[Screenshot grounding data]
+++++

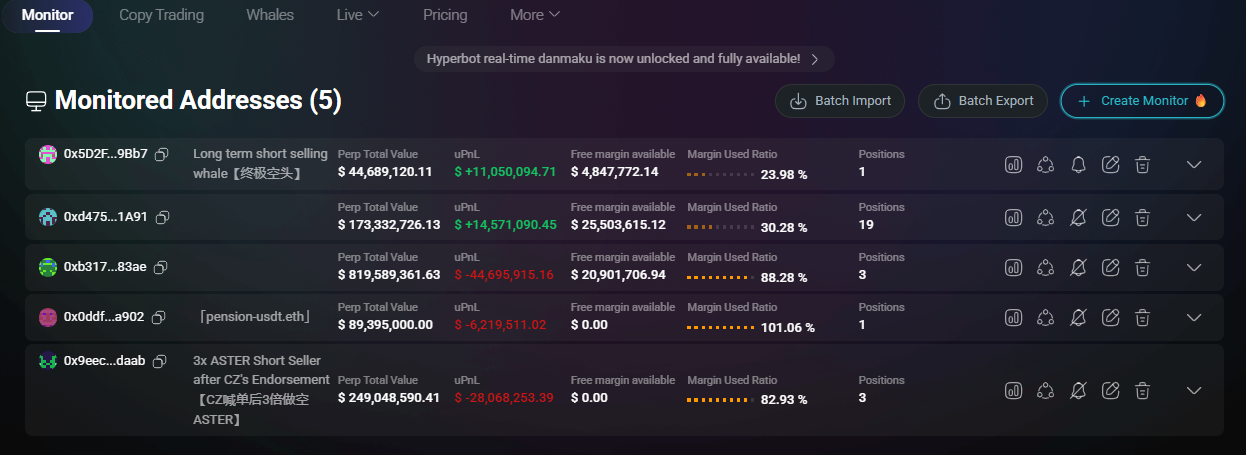
Task: Click margin used ratio bar showing 88.28 %
Action: click(720, 275)
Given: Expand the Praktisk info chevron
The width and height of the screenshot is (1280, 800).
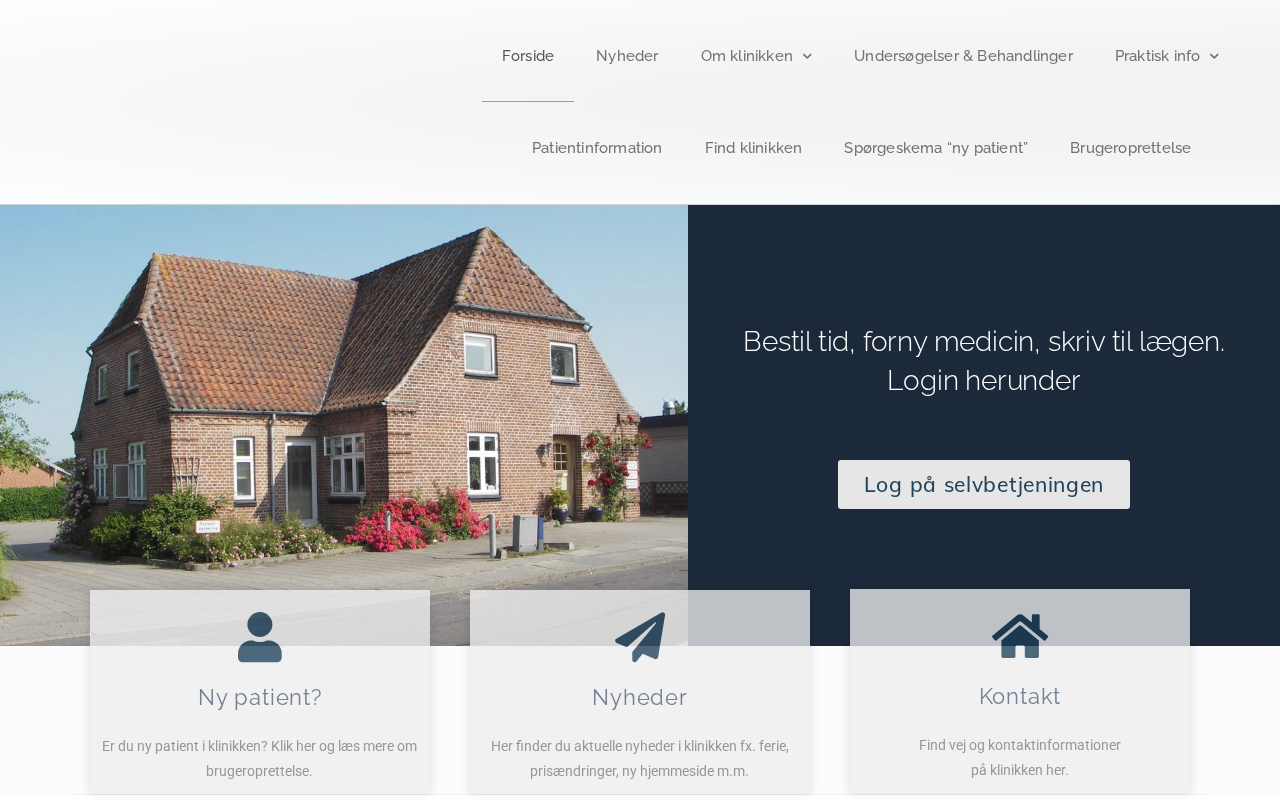Looking at the screenshot, I should (x=1214, y=56).
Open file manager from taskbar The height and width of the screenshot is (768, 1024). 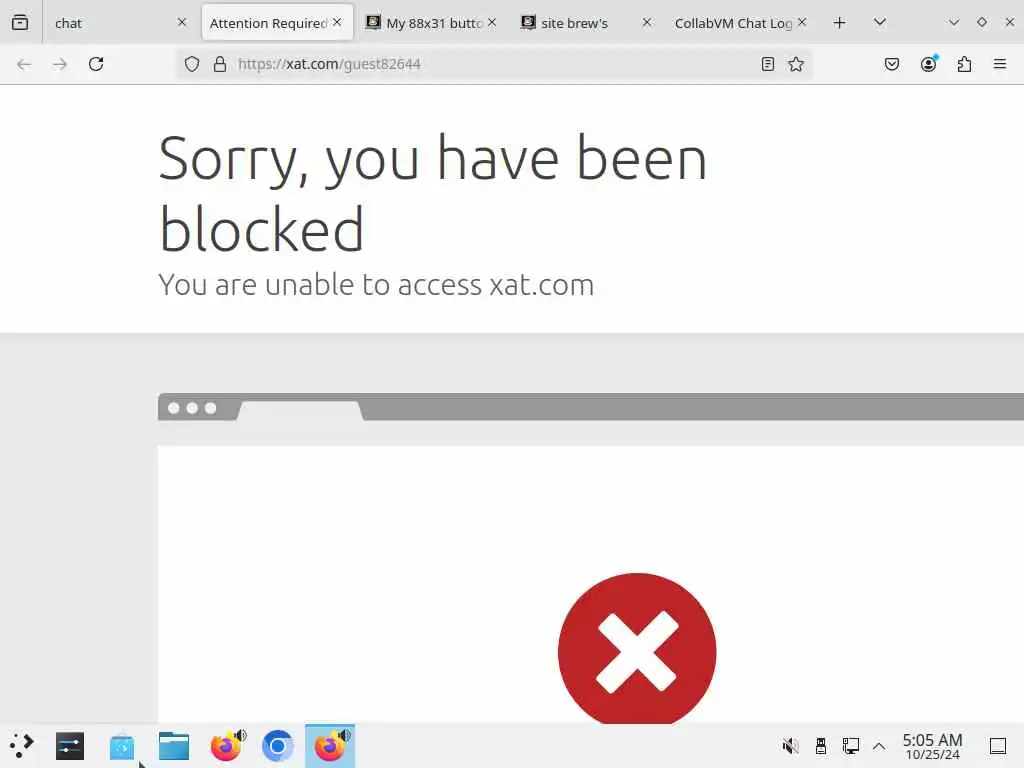pos(174,746)
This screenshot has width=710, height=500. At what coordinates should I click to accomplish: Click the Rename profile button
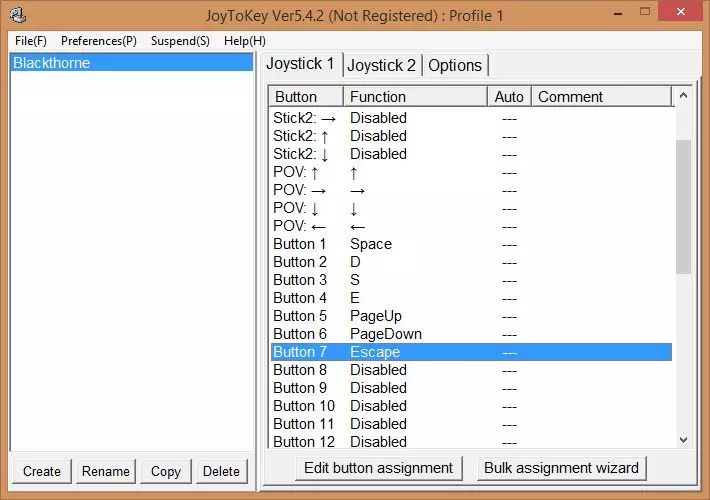click(106, 471)
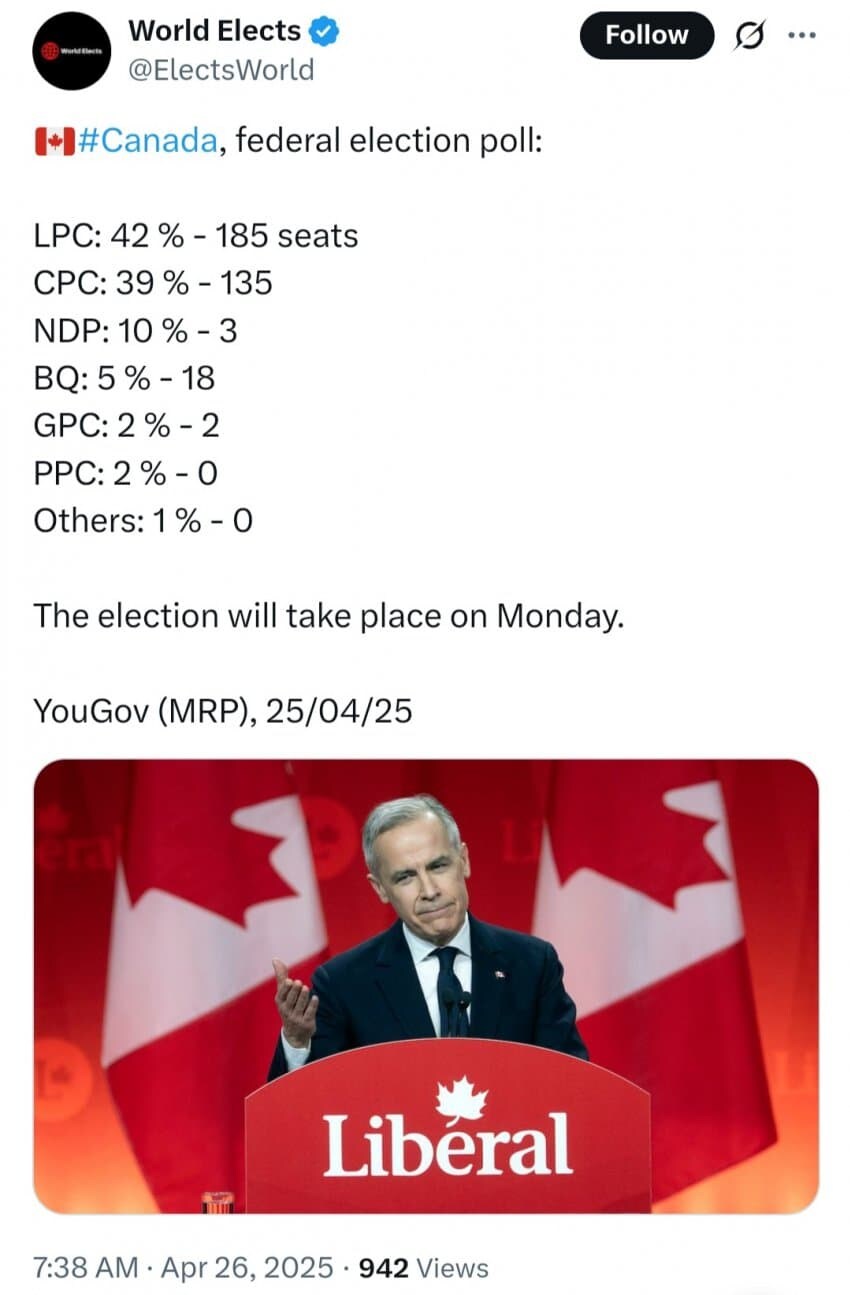850x1295 pixels.
Task: View the 942 Views count
Action: pos(423,1268)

+++++

### Task brief
Only the lines from the one containing "This screenshot has" through the end of the records should be copied, exactly and with both ends included; the pictures should not.

### Your solution
This screenshot has width=710, height=500. At what coordinates should I click to accomplish: Click the Rename profile button
click(106, 471)
850x1295 pixels.
Task: View the 942 Views count
Action: pos(423,1268)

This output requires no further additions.